[Stored data entries]
=====
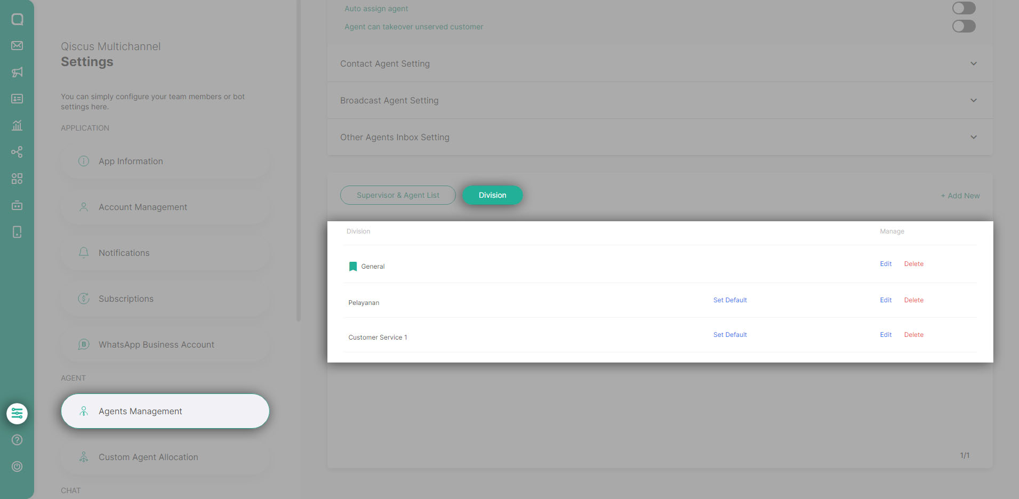Delete the Customer Service 1 division
This screenshot has width=1019, height=499.
pos(913,334)
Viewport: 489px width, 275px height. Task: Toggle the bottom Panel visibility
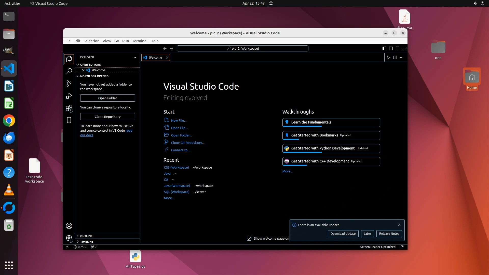(391, 48)
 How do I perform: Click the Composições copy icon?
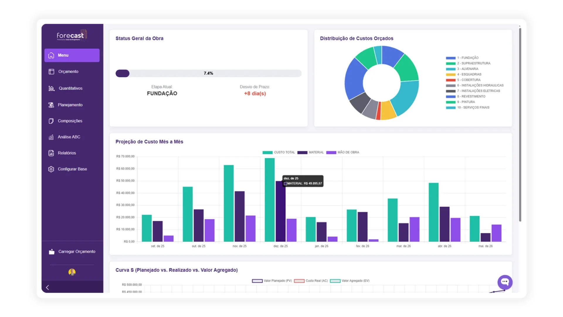(x=51, y=121)
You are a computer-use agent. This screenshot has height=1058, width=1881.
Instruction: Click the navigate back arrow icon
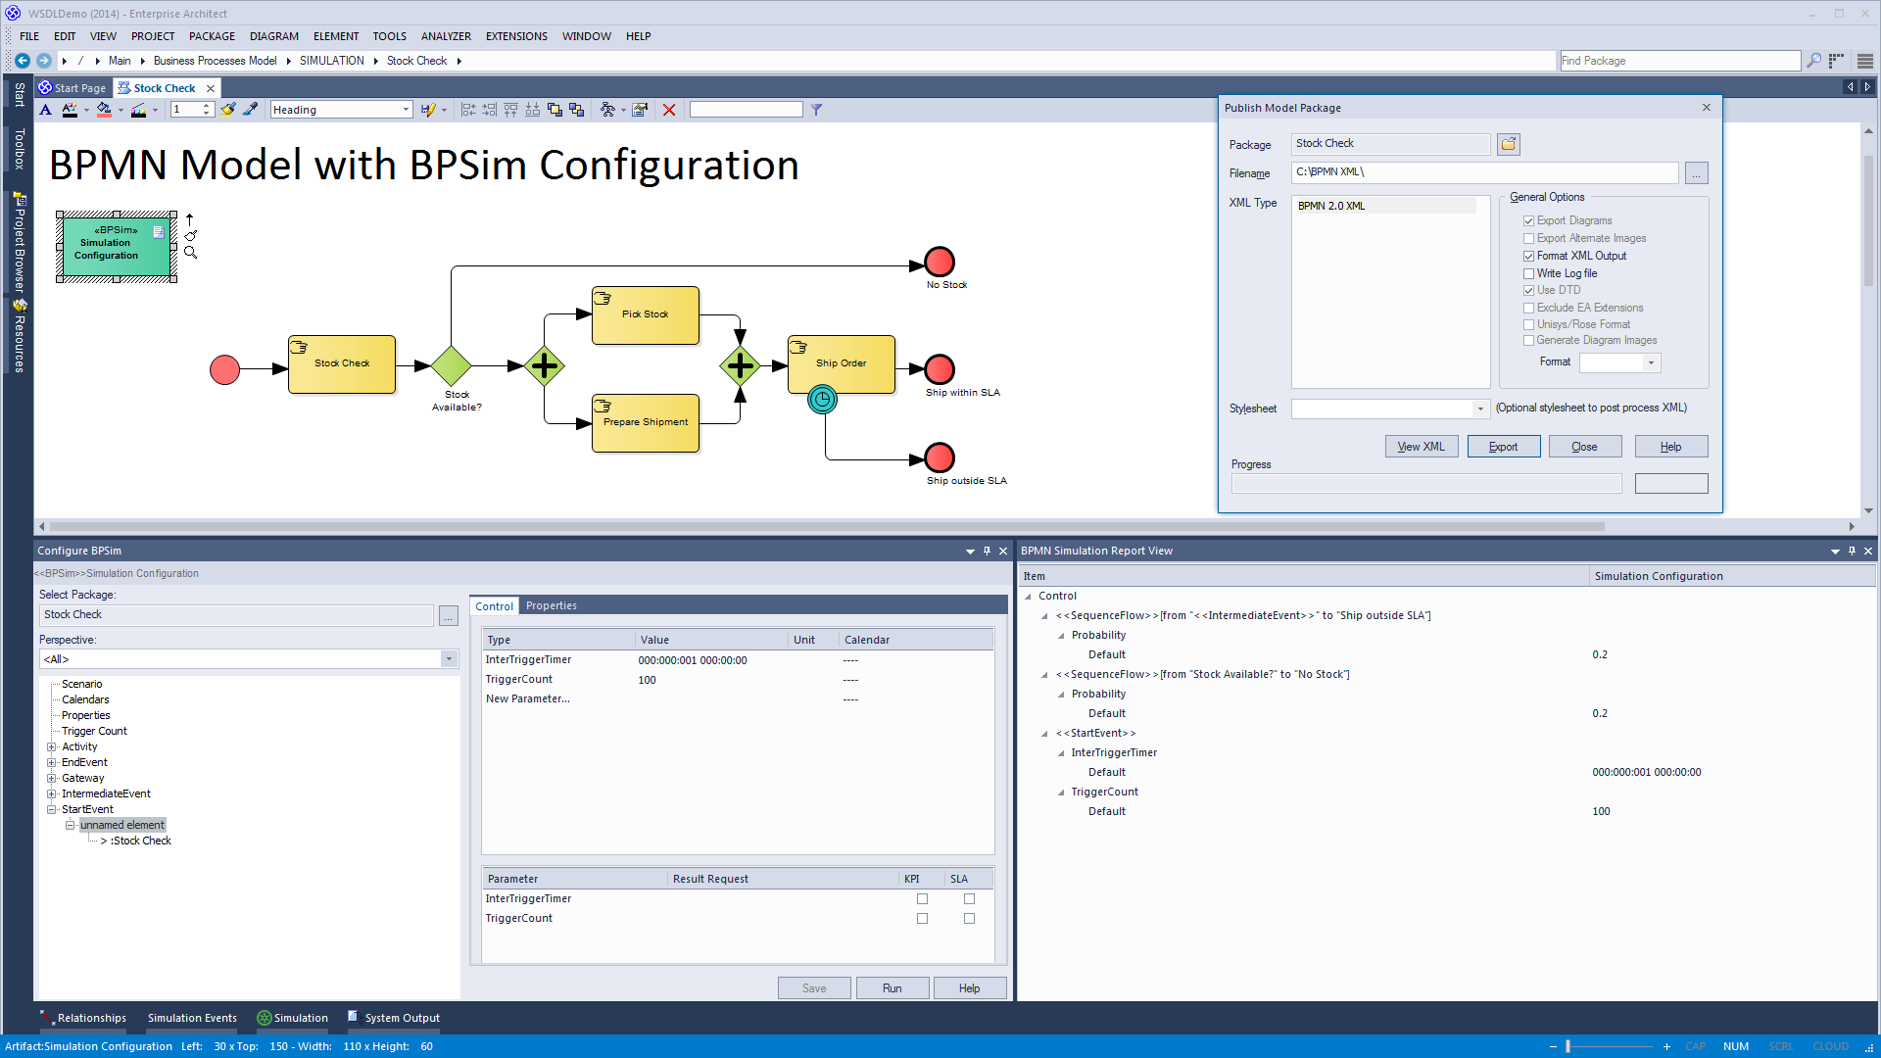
=====
◆ **Task objective**:
Print only the lines from the one with "You are a computer-use" through the last line of the data above, exactly and with both ends, and please omit any pictures.

◆ **Output below**:
You are a computer-use agent. This screenshot has height=1058, width=1881.
Instruction: Click the navigate back arrow icon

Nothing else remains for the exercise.